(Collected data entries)
──────

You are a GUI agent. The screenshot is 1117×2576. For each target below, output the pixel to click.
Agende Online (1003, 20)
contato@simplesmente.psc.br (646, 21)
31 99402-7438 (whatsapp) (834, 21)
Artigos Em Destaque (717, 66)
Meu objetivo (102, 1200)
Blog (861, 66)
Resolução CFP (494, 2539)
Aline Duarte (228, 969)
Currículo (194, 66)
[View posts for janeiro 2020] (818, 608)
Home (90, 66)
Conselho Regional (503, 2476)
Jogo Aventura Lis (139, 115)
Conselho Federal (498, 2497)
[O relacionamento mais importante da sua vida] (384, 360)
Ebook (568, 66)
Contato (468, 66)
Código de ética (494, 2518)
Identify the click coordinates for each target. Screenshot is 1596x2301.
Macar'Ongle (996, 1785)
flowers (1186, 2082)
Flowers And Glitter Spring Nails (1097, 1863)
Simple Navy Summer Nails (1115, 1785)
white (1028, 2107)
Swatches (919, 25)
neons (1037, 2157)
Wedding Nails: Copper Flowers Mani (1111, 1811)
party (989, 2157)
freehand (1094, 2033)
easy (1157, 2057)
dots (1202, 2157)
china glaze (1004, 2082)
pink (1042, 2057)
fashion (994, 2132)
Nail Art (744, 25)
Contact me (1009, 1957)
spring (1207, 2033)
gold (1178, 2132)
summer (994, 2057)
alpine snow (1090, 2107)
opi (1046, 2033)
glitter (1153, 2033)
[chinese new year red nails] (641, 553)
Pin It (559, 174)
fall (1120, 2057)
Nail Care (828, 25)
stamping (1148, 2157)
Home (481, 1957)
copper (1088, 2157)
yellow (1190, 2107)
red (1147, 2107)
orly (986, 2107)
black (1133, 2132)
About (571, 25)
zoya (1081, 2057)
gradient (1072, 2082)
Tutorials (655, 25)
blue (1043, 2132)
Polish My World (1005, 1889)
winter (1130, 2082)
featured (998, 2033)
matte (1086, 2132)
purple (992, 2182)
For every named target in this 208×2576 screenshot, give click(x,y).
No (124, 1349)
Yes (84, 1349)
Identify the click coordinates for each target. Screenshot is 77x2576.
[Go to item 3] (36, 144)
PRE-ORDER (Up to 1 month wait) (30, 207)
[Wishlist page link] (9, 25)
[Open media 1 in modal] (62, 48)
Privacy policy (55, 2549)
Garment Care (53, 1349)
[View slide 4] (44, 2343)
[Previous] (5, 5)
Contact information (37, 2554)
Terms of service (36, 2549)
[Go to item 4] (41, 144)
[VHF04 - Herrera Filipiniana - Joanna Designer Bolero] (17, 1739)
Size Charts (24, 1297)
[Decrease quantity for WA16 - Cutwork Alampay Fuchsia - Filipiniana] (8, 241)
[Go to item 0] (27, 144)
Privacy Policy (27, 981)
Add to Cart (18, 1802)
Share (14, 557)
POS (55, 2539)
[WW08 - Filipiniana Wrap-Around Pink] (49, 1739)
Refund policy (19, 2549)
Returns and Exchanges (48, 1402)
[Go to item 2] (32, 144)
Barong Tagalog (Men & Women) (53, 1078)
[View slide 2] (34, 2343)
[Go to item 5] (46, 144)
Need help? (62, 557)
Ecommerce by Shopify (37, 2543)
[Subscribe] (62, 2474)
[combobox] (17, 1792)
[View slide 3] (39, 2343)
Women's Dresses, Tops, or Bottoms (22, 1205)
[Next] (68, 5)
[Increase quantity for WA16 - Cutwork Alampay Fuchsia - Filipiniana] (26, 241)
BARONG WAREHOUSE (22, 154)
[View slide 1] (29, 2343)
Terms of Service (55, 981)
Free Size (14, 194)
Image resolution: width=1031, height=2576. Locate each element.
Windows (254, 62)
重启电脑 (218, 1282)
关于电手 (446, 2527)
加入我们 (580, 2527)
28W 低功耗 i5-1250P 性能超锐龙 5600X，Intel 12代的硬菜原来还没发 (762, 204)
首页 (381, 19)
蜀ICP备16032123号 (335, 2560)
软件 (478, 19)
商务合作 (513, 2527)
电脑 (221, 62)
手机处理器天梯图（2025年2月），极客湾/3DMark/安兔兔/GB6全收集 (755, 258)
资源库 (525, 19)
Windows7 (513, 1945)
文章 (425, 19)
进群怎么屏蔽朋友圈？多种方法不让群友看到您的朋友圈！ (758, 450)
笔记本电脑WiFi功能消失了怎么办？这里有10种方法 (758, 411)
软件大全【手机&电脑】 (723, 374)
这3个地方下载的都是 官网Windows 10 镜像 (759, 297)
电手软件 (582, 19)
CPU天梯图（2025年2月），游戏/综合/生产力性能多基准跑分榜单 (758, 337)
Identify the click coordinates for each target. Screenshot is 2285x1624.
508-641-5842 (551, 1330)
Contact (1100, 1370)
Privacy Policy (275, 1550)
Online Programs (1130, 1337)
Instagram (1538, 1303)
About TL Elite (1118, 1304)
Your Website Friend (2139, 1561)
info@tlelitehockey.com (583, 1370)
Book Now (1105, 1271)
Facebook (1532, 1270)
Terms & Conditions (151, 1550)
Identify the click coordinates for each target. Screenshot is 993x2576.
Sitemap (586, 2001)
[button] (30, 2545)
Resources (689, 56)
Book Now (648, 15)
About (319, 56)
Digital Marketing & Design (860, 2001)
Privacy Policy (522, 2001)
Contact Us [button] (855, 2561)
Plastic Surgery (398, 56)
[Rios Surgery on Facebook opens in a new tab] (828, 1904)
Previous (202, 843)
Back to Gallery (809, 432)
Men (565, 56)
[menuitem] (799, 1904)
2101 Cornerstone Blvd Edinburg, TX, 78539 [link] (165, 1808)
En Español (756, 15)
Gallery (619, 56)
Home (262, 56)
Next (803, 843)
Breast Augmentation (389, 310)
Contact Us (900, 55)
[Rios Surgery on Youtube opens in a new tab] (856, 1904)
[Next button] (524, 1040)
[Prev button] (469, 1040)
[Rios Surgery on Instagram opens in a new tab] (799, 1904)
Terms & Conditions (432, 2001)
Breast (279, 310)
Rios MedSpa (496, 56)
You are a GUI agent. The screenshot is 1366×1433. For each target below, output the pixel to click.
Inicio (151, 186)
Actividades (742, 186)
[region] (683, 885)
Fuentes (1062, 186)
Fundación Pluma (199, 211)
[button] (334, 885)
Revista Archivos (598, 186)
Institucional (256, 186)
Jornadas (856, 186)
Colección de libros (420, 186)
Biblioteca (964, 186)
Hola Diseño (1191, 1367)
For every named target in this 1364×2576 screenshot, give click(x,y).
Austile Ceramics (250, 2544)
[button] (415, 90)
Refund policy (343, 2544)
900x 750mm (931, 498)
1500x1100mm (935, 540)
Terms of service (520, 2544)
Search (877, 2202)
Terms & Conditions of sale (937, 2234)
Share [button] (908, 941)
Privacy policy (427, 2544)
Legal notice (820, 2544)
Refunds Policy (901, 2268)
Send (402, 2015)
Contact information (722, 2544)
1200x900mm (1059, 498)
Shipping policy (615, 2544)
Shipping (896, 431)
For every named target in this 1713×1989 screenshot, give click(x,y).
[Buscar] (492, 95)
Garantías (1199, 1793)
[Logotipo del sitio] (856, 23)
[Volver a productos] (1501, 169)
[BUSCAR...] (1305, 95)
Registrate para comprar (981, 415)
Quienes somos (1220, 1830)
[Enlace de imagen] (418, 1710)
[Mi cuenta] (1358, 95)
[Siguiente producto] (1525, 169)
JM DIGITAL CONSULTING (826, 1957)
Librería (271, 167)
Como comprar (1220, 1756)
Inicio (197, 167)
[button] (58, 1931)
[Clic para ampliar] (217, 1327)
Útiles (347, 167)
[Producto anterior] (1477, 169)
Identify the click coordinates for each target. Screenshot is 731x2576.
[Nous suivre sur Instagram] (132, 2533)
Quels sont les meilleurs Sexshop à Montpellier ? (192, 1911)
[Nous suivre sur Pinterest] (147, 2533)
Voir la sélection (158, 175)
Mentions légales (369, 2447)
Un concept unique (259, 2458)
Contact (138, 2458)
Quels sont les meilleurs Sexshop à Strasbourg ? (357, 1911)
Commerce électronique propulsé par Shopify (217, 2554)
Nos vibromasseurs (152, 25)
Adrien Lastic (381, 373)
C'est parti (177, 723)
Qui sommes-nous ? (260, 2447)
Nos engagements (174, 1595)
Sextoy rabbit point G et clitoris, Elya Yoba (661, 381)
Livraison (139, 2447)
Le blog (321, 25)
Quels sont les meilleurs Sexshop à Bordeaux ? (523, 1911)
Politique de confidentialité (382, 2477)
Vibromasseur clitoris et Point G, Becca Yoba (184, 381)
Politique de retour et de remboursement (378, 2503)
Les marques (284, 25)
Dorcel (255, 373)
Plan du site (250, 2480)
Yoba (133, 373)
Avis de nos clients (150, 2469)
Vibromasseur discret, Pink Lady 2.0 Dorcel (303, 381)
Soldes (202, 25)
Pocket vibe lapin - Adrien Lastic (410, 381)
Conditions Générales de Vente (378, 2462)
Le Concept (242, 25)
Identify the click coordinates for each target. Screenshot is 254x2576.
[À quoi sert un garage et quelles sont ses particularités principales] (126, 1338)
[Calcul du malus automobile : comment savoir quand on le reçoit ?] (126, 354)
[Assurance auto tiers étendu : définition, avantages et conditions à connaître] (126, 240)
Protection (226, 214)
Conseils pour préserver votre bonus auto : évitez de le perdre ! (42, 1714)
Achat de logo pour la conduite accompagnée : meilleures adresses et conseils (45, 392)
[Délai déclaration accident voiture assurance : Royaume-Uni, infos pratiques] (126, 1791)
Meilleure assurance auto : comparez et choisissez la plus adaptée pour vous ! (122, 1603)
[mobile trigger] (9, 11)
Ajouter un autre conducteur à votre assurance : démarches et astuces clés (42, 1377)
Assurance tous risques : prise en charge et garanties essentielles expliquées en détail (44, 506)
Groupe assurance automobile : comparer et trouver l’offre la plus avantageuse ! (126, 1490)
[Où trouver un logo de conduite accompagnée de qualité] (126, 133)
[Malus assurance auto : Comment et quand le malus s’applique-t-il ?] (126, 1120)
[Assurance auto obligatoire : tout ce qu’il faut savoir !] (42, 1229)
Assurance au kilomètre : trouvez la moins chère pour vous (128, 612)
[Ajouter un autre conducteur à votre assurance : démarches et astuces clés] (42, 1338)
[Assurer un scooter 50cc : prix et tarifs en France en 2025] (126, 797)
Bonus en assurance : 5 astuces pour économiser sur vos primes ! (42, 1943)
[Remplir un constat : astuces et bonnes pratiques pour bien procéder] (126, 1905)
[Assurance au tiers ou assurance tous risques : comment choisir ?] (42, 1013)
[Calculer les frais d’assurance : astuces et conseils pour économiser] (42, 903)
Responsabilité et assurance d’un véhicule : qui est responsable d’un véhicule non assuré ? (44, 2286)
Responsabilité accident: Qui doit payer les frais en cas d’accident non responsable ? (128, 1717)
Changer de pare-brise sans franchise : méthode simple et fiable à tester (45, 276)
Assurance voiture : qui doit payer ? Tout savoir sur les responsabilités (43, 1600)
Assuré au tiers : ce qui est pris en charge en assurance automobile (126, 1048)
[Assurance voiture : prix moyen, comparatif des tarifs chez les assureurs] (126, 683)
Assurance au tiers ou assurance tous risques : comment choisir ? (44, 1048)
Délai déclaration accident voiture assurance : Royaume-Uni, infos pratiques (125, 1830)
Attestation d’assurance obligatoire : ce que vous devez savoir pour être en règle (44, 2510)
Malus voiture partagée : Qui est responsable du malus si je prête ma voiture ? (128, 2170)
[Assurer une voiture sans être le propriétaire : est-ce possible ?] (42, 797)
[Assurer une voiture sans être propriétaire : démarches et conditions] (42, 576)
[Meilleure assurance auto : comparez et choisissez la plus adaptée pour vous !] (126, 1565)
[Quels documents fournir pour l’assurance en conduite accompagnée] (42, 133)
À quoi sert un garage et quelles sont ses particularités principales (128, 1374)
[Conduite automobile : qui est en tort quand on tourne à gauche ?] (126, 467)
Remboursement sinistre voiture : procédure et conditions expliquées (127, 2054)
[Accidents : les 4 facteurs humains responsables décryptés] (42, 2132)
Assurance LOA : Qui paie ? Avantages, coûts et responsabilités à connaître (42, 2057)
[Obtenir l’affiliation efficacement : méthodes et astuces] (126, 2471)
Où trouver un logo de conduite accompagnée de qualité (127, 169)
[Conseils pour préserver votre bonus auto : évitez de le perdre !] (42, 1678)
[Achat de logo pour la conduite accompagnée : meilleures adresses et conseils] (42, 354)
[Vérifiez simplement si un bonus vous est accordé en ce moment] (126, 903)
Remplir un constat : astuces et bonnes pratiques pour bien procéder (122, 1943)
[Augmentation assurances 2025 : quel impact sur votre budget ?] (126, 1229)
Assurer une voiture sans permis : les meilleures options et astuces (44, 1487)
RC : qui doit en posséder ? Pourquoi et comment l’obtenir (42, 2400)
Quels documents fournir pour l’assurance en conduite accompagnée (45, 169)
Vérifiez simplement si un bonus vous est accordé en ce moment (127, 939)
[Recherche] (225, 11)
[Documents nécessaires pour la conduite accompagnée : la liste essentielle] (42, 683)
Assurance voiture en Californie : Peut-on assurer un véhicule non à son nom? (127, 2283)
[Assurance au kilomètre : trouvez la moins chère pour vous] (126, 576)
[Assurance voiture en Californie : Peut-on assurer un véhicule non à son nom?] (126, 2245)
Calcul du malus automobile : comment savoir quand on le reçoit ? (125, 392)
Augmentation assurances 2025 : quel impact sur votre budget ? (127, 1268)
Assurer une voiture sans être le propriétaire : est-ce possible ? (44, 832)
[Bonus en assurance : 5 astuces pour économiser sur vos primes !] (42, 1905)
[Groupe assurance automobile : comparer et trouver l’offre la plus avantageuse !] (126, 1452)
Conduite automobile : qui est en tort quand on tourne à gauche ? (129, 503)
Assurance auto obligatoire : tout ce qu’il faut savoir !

──────

Task item: A word-for-word copy of the lines above from the one with "[Assurance au tiers" through the one with "Responsabilité et assurance", inclusive, is the only output wanted.

Result of the task:
[Assurance au tiers ou assurance tous risques : comment choisir ?] (42, 1013)
[Calculer les frais d’assurance : astuces et conseils pour économiser] (42, 903)
Responsabilité et assurance d’un véhicule : qui est responsable d’un véhicule non assuré ? (44, 2286)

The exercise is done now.